# homemade bowfishing arrows?



## bailebr3 (Sep 21, 2010)

cheapest way is to just buy an already made one....you dont need but 2 arrows at most. we shoot at least one night a week on the boat and i carry 2 with me....the same 2 i have carried for 3 years from stingray to carp. only thing i have changed are the tips when i cant resharpen them anymore.


----------



## CamSpeed (Sep 20, 2004)

I used to put a fiberglass blank shaft inside a 2315 aluminum and then put that inside a 2512 aluminum it was heavy but it lasted and killed alot of fish for me.


----------



## algdog (Jun 13, 2005)

I use to make my own , I took a hollow carbon and epoxied a 1/8" ss rod to the inside . heavy skinny and really penetrated the water well


----------



## mwing (Jan 8, 2020)

bailebr3 said:


> cheapest way is to just buy an already made one....you dont need but 2 arrows at most. we shoot at least one night a week on the boat and i carry 2 with me....the same 2 i have carried for 3 years from stingray to carp. only thing i have changed are the tips when i cant resharpen them anymore.

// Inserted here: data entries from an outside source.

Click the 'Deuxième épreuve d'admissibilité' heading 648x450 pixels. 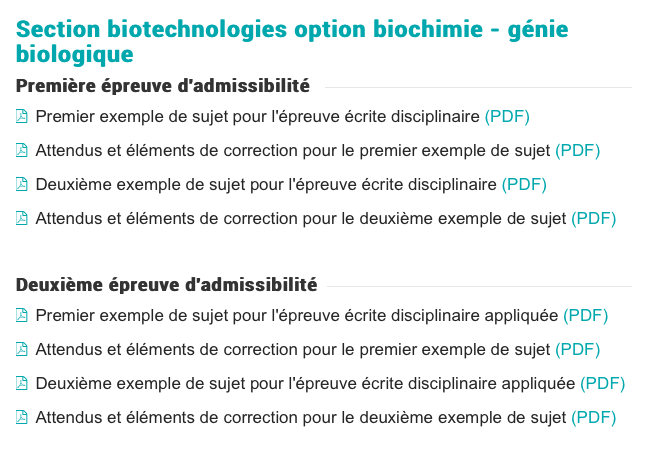click(167, 285)
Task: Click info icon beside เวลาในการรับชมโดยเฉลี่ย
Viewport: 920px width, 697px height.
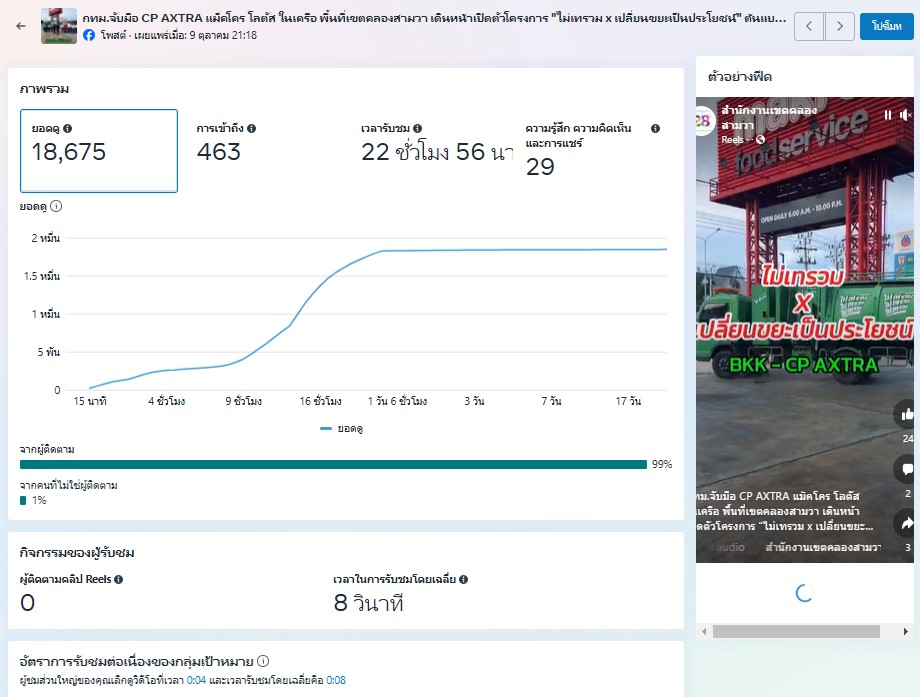Action: [x=463, y=579]
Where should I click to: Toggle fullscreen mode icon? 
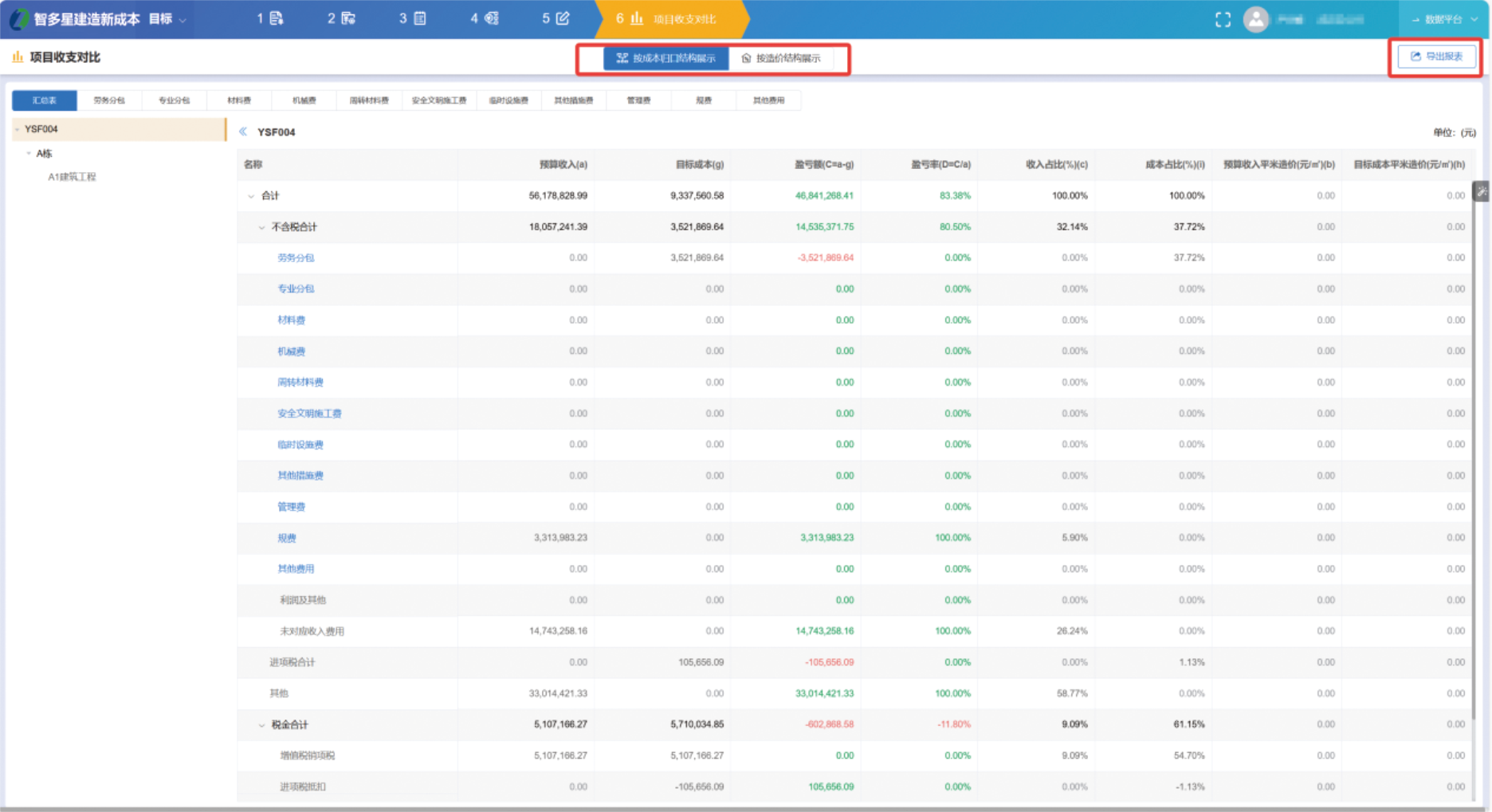coord(1223,20)
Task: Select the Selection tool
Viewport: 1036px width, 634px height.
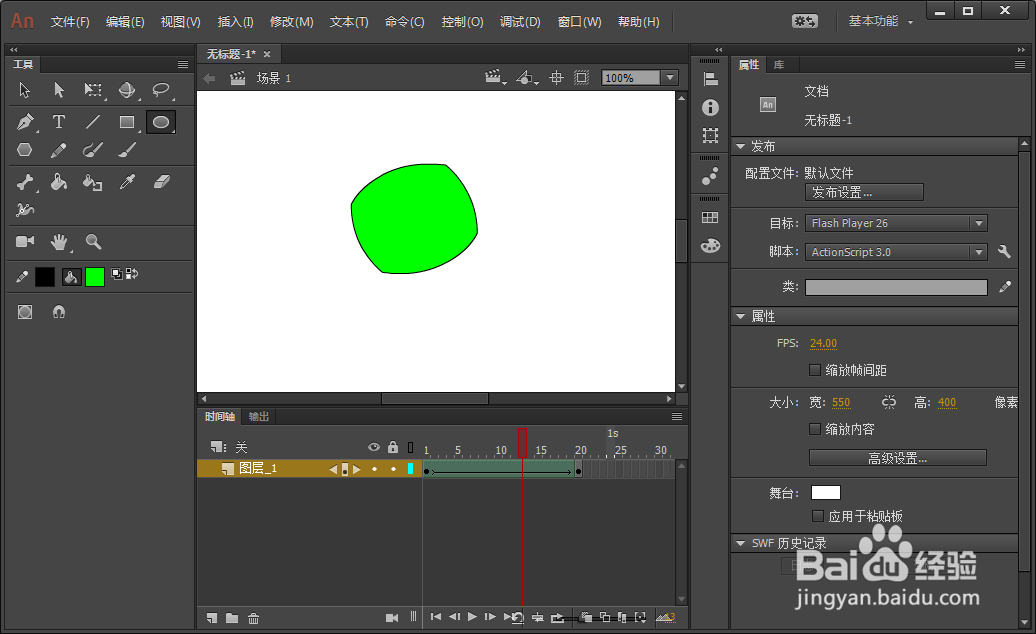Action: (x=24, y=90)

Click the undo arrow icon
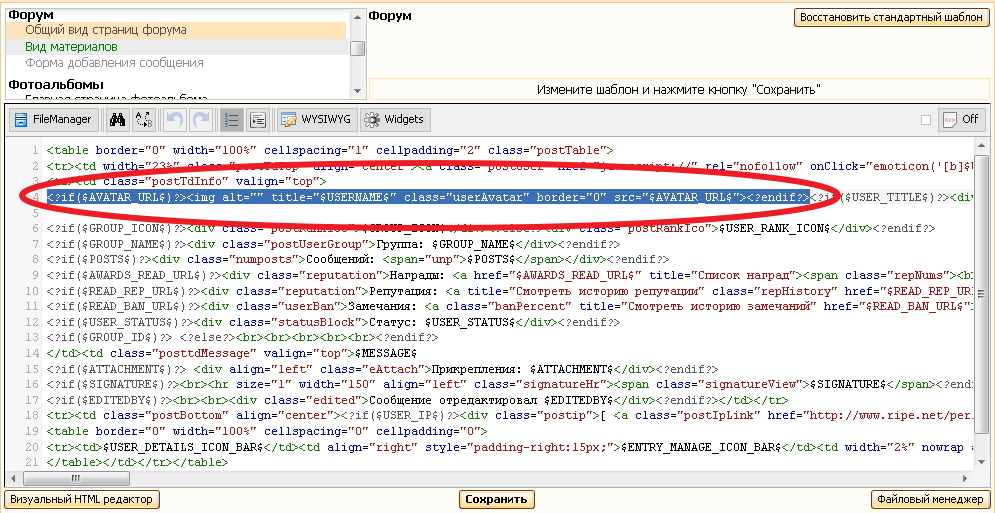click(175, 120)
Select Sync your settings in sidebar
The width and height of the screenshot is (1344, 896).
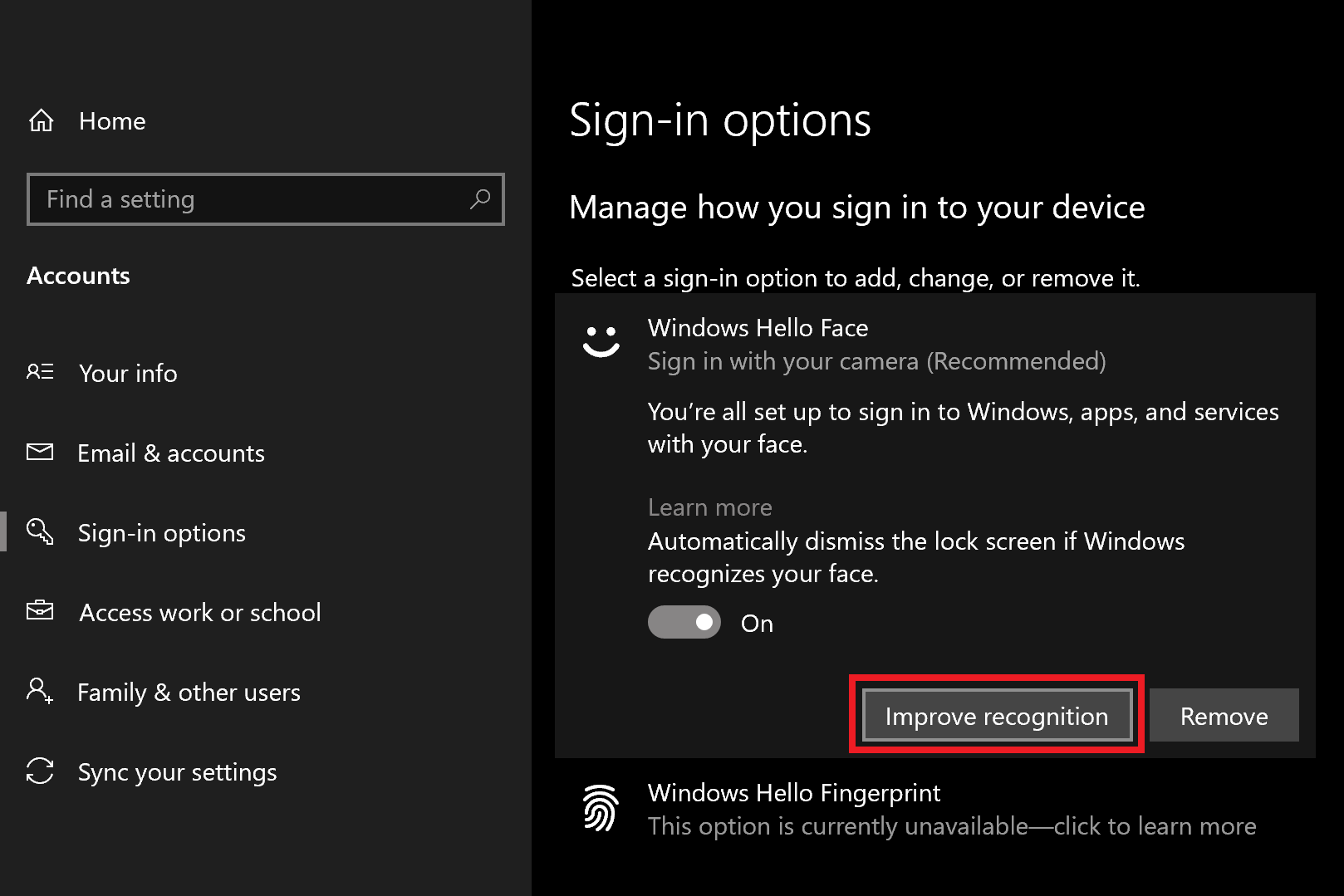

This seems to be the way to go. Don't need to go too crazy spending $$...


----------



## TRADDART (Sep 30, 2019)

You'd have to order the tips anyway so I'd just buy a few. But if you want to D.I.Y. have at it! The steel rod in epoxy seems like a good idea. I have a couple fishing arrows, guess I planned to bowfish 20 years ago and never did, now the tips are rusted out. They seem to have solid fiberglass shafts. 

Successful bowfishing might take some skill.


----------



## 6bloodychunks (Oct 26, 2005)

the orange fiberglass driveway markers make good bowfishing shafts.

then would have to get the heads and slide system. 


like was said,easier (and really more cost effective) to just buy them premade,


and you only really need 2 at most.


----------